やること 1: 抜き出した文章の「例えばそろばんのみとり算」で始まる段落を、大事な事実は残したまま短くまとめてください。
やること 2: 抜き出した文章では、「たしあげ」はどんな練習だと書かれていますか。
やること 3: 抜き出した文章の「スモール・ステップ化で ②成長したいスイッチを入れる」から「スモール・ステップ化して取り組みやすくしましょう。」までを、両方の言葉も含めてそのまま書き写してください。

九九なら1つの段だけとか、それも難しければ5個だけとか。
たしあげ
1~10までとか11~20とかをたす。または1分でどこまでたせるか。
みとり:1問を何秒でできるか
かけ、わり:1~3問を何秒でできるか
※たしあげ 1+2+3+4+...とたしていく練習。
やったことのないめっちゃくちゃ難しいものに遊びでチャレンジしてみる
すごいけたの数の計算。普段2桁のたし算引き算をやっている子に6桁+6桁とか。
簡単だけどめちゃくちゃ速くやるゲーム:限界にチャレンジ!
0.5秒間隔とかで言われた数をどんどん数をたしていく
さらに遊び化(おふざけ)
・はしでそろばんをはじいてみる
・目をつぶってそろばんをはじいてみる
他の遊びと組み合わせる(ごほうび的)
・1問やったら1つぶタマゴボーロを食べる(こどものアイデア)
・1問やったら漢字を1画書く(こどものアイデア)
・1問やったら積み木(カプラ)を1つ積む
・1個正解したらドラえもんの絵描き歌の1パーツずつ描く。→絵が完成するまでやりたがる
好きなものとリンクさせる
・ママと競い合う
・好きなキャラクターのシールをテキストに貼る(ごほうび的)
「かっこいい」「憧れ」の刺激
そろばんや暗算のすごい人の動画を見て刺激を受ける(自己実現的)
スモール・ステップ化で ②成長したいスイッチを入れる
「スモール・ステップ」
やるたびに、「できた!」という嬉しい成功体験をたくさん味わえるように工夫します。
・自分のレベルにあった練習内容にアレンジ
例えばそろばんのみとり算というものでは、10分間で150回のたし算引き算を行います。(1問につき15回の計算をして、それが10問)
これがハードなんです。
スモール・ステップ化して取り組みやすくしましょう。
①10問やるのは大変だから、小分けにします。

元のデータ:
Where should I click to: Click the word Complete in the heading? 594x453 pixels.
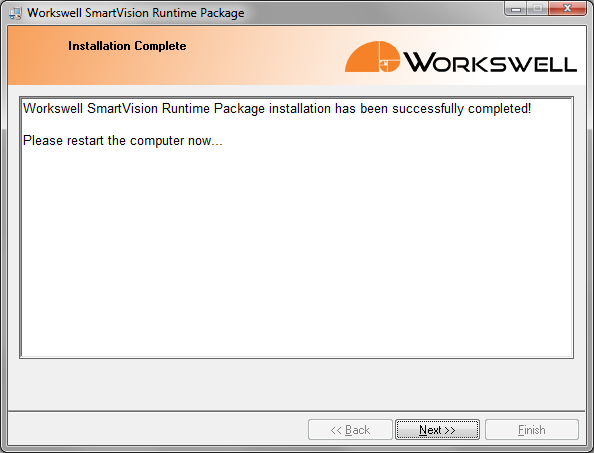pos(160,46)
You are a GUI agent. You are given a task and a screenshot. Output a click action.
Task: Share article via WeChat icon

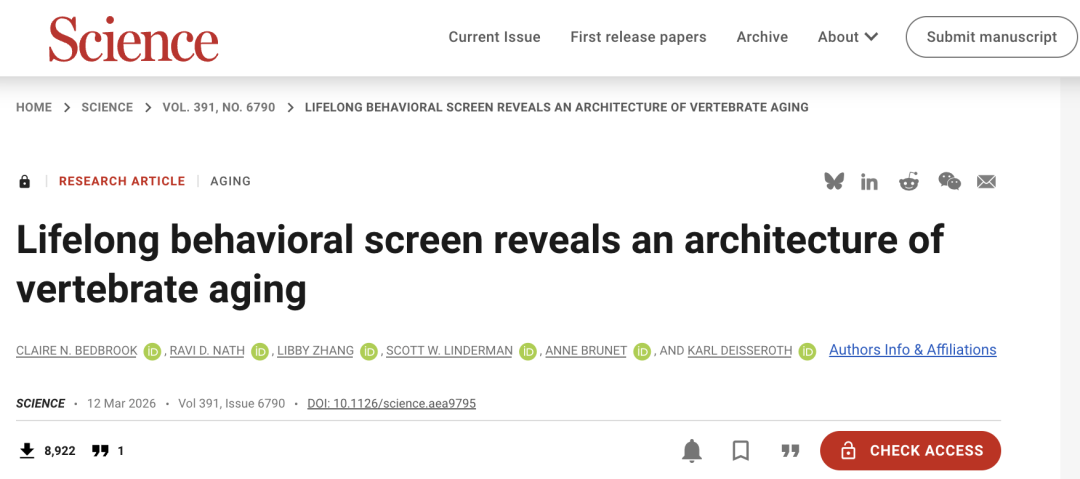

答え 1: みとり算では、1問15回の計算を10問、つまり10分間で150回のたし算引き算をします。

答え 2: 1+2+3+4+...とたしていく練習です。

答え 3:
スモール・ステップ化で ②成長したいスイッチを入れる
「スモール・ステップ」
やるたびに、「できた!」という嬉しい成功体験をたくさん味わえるように工夫します。
・自分のレベルにあった練習内容にアレンジ
例えばそろばんのみとり算というものでは、10分間で150回のたし算引き算を行います。(1問につき15回の計算をして、それが10問)
これがハードなんです。
スモール・ステップ化して取り組みやすくしましょう。